今回の審理は、7月にジアス・トフォリ長官が「COAF(当時)や税務所のデータを使った捜査は法的な許可が必要」との見解を出し、裁判所の許可を得ずにデータを使用した捜査の差し止めを命じたことに端を発している。これによって差し止められた捜査は935件に上る。旧COAFの調査で明らかになっていた、フラヴィオ上議がリオ州議だったときの職員ファブリシオ・ケイロス氏の口座への、(幽霊職員も含む)他の職員からの給与の大量振込み(ラシャジーニャ)疑惑もその中の一つで、捜査差し止めは強い反発を買っていた。
同件の審理は20日からはじまったが、その直前には、トフォリ長官が10月25日に現在のUIFを管轄する中央銀行に対し、COAF/UIFの過去3年分のデータのコピーを提出するよう命じたことが明らかになり、「検閲行為」との批判が出たことで長官が引き下がるという事態も起きていた。
だが、いざ、判事投票がはじまると、トフォリ長官に賛成する判事はなかなか現れず、賛同したのはマルコ・アウレーリオ、セウソ・デ・メロの2判事のみ。残る8判事は全員、トフォリ長官とは逆の投票を行った。

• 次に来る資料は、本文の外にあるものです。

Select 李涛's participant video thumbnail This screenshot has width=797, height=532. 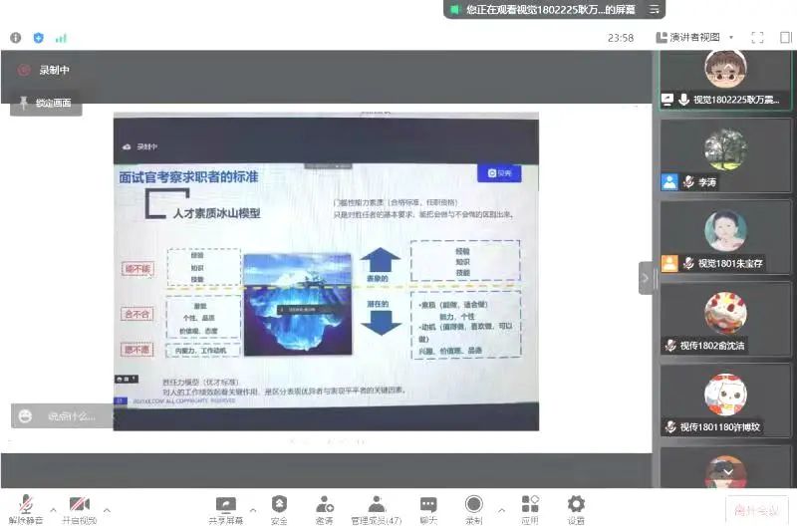725,159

この投票結果にトフォリ長官自身が票を変えたため、最終的には9対2の大差で「検察や警察は裁判所の許可を得なくても、(国税庁などの)金融監査機関のデータを共有した捜査を行っても良い」ことになった。
この判決には、所得税申告や銀行取引明細書といったデータも含まれているが、この審理はまだ完結したわけではない。それは、UIFなどが疑惑を指摘してはじまった捜査は正当だが、検察や警察がUIFなどに捜査を依頼して得た情報の使用は不当との声があるためだ。この点をつめるための審理は12月4日にはじまる。
だが、トフォリ長官が禁じようとした、裁判所の許可を得る前に税務所やCOAF/UIFが入手したデータを使った捜査を止めることはできないのは、今回の投票結果で決定的になった。これにより、フラヴィオ氏などに対する捜査再開の可能性が高まっている。